Chips Off The Old Block (FICTOID)

Chips Off The Old Block (FICTOID)

They were tiny little chips, barely larger than specks, almost dust, but they still caught the morning light and glistened brightly.

She kept it in the basement so neither her daughter nor her father would find it.

Her father would scoff and scorn, then throw it away and mock her if she cried; her daughter would try to eat it.

Well, that’s to be expected, right?  After all, she was only one year old.

She glued the tiny amethyst chips to the peanut shell on a whim when she was only ten years old.  They were stuck in a corner of the drawer where her mother kept her jewelry making supplies.  She scooped them out with a torn corner of paper and glued them onto a peanut shell, the only thing she had at hand that morning.

Her father sold the desk soon after that, partially to obliterate memory of her mother, mostly to finance his drinking.

It wasn’t long after that he started abusing her, and it wasn’t long after that she gave birth to her daughter.

“Did you find what you were looking for?” the police woman asked.

“I did,” she said, carefully cupping the shell in her hand as she walked back up the stairs.

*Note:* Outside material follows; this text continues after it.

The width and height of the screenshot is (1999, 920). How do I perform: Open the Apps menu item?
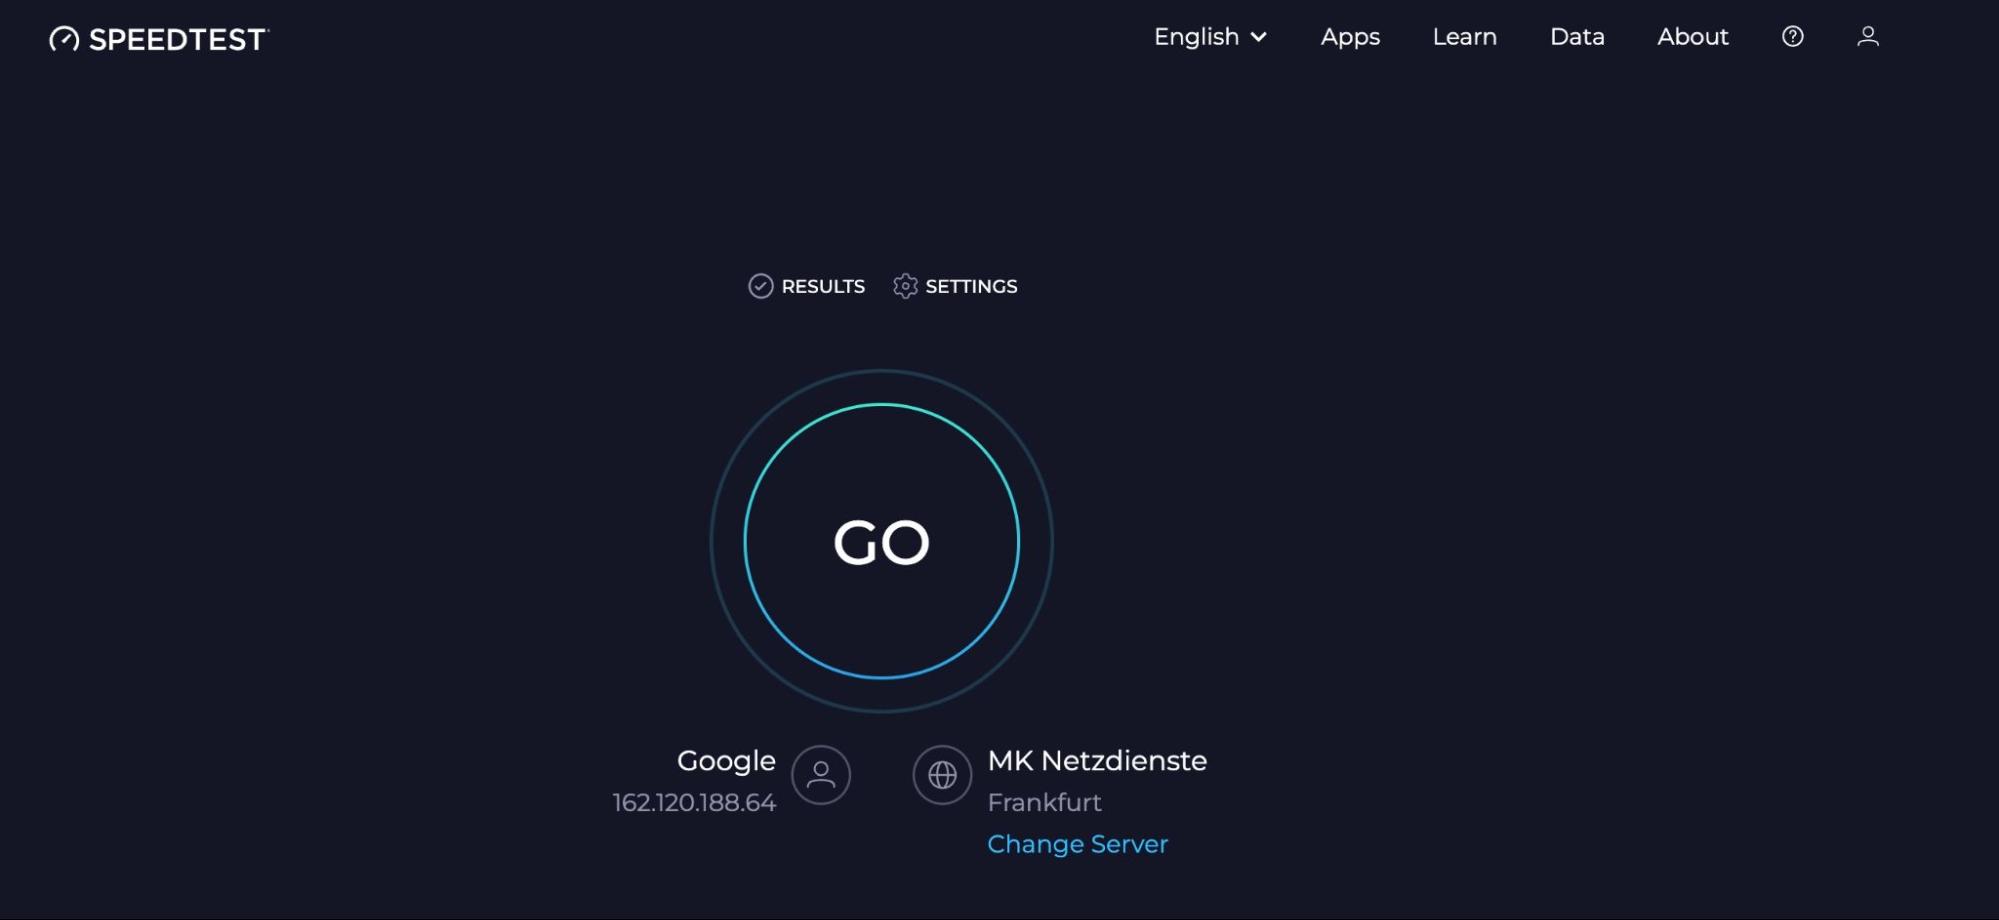tap(1350, 37)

Child protective services already took her daughter, the police would take her to juvenile hall, the coroner would spend another couple of hours before carting off what was left of her father.

“How long will they send me to prison?” she asked the police woman.

The police woman glanced over to make sure her sergeant didn’t overhear, then softly said, “Honey, don’t you worry ‘bout that.  After what he done to you, anything you did back is fair game.” 

She glanced over again then whispered, “If it was up to me, I’d give you a medal.”

Clutching her amethyst covered peanut shell carefully in her hand, she said, “I already have one,” then followed the police woman out to her car.